GDPR Misconception No. 4: Data transparency is easy

posted in: GDPR | 0

This post is also available in: Deutsch (German)

The Fridge
Whatever you might think about  the GDPR, it contains valuable ideas on data protection. However, there are some regulations and ideas that no longer correspond to today’s reality. The law shows the biggest deficit in connection with data transparency and information governance. More precisely, we need to talk about information transparency. Data transparency could still be described as feasible, but information transparency is a fine art. With KRM, we have been working in the field of information governance for years and know what it means to have your information under control as an organisation. Today, most organizations control perhaps 20% of their data. What does transparency mean in the context of personal data? According to the GDPR, as the person responsible you have to create a process directory or processing directory. They would have to enter their personal data or the applications in which they store personal data. In addition, they must record what happens to them, which evaluations are created, to whom the data is sent, and so on. Imagine that every Excel file that is recorded in individual companies must be recorded according to these principles. You say that is possible? O.k., that is at least theoretically still feasible. You immediately remember the good old card index boxes, because that’s what processing directories were designed for. It becomes exciting when such data is combined with external data without them being aware of it (see the example of recruitment in FC 2). Information formation often happens unconsciously, by chance, by carelessness, “on the fly”. This happens, for example, whenever digital address books are exchanged. will be. The best example is Microsoft Outlook.
Due to the trend towards storage of data in the cloud, personal data is permanently stored in the background. synchronized (have you ever wondered that people from your Address book suddenly appear in LinkedIn?). This can be controlled by yourself for the expert is hardly possible. Not to mention to find out where this can be done everywhere. happens. The basic principles of data transparency are stuck in the GDPR on the basis of the eighties. The EU simply did not do its homework here. Information governance is a discipline that has been developed and propagated for about 15 years by various organisations, teaching and research. The intelligent handling of data storage, information management, is not a new discipline at all.
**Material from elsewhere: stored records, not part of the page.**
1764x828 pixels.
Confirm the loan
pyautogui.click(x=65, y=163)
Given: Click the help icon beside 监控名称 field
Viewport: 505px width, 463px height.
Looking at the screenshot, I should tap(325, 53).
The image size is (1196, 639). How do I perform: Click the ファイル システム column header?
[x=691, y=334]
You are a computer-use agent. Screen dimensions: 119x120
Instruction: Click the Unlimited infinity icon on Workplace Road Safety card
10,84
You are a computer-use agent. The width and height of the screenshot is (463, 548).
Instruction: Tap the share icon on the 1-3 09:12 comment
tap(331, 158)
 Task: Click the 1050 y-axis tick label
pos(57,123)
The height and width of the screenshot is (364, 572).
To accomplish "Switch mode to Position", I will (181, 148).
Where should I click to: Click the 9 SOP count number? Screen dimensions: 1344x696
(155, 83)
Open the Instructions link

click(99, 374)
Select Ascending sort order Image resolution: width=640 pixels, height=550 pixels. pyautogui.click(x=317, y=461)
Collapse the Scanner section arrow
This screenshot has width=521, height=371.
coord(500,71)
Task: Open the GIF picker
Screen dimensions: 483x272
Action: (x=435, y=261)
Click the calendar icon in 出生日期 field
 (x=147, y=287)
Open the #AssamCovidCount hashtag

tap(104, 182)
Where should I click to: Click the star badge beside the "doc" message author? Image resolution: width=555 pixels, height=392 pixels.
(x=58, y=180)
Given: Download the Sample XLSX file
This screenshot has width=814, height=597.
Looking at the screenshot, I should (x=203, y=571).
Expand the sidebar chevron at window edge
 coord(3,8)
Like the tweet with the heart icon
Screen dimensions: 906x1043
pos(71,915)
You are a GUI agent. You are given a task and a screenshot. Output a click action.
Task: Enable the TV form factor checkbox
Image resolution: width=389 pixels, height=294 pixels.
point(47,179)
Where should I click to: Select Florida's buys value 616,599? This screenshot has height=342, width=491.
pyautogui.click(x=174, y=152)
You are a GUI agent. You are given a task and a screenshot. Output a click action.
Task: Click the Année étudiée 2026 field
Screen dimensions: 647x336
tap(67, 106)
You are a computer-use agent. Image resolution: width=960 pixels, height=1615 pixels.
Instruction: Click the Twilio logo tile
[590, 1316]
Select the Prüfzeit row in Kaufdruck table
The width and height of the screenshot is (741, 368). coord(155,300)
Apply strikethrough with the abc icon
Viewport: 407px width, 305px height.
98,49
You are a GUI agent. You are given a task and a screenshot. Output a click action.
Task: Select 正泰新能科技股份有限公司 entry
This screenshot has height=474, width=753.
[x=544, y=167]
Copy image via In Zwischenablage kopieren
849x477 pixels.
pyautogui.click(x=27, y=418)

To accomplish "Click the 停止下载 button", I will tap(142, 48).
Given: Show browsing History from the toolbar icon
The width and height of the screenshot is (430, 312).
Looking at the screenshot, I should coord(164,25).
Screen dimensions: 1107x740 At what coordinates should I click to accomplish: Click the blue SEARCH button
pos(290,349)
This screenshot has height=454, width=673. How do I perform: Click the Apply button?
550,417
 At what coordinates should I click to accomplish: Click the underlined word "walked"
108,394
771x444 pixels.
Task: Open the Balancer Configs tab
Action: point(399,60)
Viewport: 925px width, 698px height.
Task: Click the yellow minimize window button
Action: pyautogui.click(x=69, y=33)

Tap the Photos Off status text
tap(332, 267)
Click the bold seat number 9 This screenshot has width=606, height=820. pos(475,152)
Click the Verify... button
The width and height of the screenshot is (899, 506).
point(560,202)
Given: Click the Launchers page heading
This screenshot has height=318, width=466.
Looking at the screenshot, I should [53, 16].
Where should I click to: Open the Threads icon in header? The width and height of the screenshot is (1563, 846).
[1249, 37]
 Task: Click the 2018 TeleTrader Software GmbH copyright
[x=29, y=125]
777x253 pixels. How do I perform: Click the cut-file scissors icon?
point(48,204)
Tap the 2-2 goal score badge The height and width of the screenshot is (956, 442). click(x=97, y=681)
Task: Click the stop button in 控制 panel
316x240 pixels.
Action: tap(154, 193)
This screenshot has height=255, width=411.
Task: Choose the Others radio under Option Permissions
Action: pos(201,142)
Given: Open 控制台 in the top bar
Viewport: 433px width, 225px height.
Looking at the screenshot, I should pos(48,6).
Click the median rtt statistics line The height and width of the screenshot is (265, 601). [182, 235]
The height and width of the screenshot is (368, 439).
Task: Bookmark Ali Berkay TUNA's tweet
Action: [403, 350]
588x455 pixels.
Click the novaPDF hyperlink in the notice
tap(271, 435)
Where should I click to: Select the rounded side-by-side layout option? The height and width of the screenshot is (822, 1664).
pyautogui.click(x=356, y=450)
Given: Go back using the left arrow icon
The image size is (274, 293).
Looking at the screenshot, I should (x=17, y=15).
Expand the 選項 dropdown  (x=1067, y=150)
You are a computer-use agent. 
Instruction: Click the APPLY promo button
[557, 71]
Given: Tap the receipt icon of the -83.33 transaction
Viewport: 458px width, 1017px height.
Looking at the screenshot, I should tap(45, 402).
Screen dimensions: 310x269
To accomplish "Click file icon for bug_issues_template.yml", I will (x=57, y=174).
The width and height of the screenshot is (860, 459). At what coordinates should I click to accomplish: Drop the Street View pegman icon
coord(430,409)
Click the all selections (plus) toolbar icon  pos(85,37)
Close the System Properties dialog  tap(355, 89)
However, it was completely ignored in the GDPR. Unfortunately, information processing in most organizations has also remained at this level: Most companies deal with their data like shared flats with their refrigerators (see video). The main bulk of the data is still either hidden in the file system or the mail system is misused as a data management system.
Today’s networking of systems has meant that hardly anyone is able to see through the formation of information. When processing directories are created, they are almost useless even in simple terms. But as soon as complex cloud applications and distributed systems are involved they can no longer be realized. Even the 60/40 solution is a big challenge, 80/20 priceless. But since the majority of organizations are still trying to get by without a proper ECM/DMS system, mastering the data becomes an almost impossible task. Without a systematic approach in dealing with company data, the controllability of the data will remain a dream. Information management is also currently in a phase of change. On the one hand the analytical tools (“Data Analytics”) are getting better and better, on the other hand they are still far too little good to be able to capture unstructured piles of data sufficiently (in the context of compliance: seamlessly!). This means that you won’t be able to do without metadata in the future either. I.e. that an enterprise taxonomy must consider compellingly also the metadatas “DS-GVO relevant”. This can assume different forms, the step is however compelling and must be able to be illustrated afterwards also still by the systems.
The helpless attempt to keep one-dimensional processing directories in accordance with the GDPR leads to absurd results. This approach has already failed miserably in the context of quality management (“keep all your documents in one directory”). Such directories are already hopelessly outdated and, of course, incomplete at the time of publication (I would describe a coverage rate of 50% as high). In the DS-GVO there are various contradictions concerning the transparency of the processing. On the one hand the complete transparency of the processing should be guaranteed, which only with logging, i.e. because

Leave a Reply

Your email address will not be published. Required fields are marked *

This site uses Akismet to reduce spam. Learn how your comment data is processed.